Washington, DC, July 7--A higher percentage of U.S. companies saw profit margins widen last quarter, making businesses ``upbeat'' about the rest of the year, according to a survey by the National Association for Business Economics. Forty-one percent of the 104 companies responding said they plan to increase hiring in the next six months, up from 34 percent in April, the quarterly survey found. In addition, 61 percent expect to boost capital spending during the next year, up from 53 percent in the previous survey released in April. ``It doesn't look like we're at a point where we have to worry about anything that might derail the economic recovery,'' said Duncan Meldrum, chief economist of Air Products & Chemicals Inc. in Allentown, Pennsylvania, and president of the economics group that conducted the survey.

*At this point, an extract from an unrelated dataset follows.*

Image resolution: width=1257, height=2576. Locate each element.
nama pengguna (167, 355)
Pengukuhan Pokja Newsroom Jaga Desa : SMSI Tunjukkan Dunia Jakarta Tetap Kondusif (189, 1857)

More than a third of companies in the survey, 37 percent, said profit margins widened in the second quarter, the highest percentage since the fourth quarter of 1987. Productivity gains helped companies counter higher material costs. Profits at companies in the Standard & Poor's 500 Index probably rose an average 19 percent last quarter, Thomson Financial estimated. The survey ``shows a modestly more upbeat view'' of the year, the association said. Forty-three percent said they were more optimistic about the rest of 2004 than they were three months ago, 54 percent had not changed their economic outlooks, and 3 percent are more pessimistic. The results ``suggest any apparent weakness in the monthly data for retail sales and jobs is probably temporary,'' Meldrum said. More than half of the officials responding to the survey anticipate material costs will rise over the next three months, the association said. Companies are coping with escalating costs by simply absorbing them into their bottom lines, raising prices to consumers, or searching for alternatives such as contracting out jobs, said James Meil, chief economist at Eaton Corp. in Cleveland, who helped analyze the survey results. ``Inflation is a concern,'' Meil said. ``What comes across pretty clearly in the survey is the substantial difference from the beginning of the year in the way inflation is weaving its way through businesses.'' The U.S. economy is forecast to expand at a rate of about 4 percent through year's end, NABE said. Some companies are expanding to meet the demand.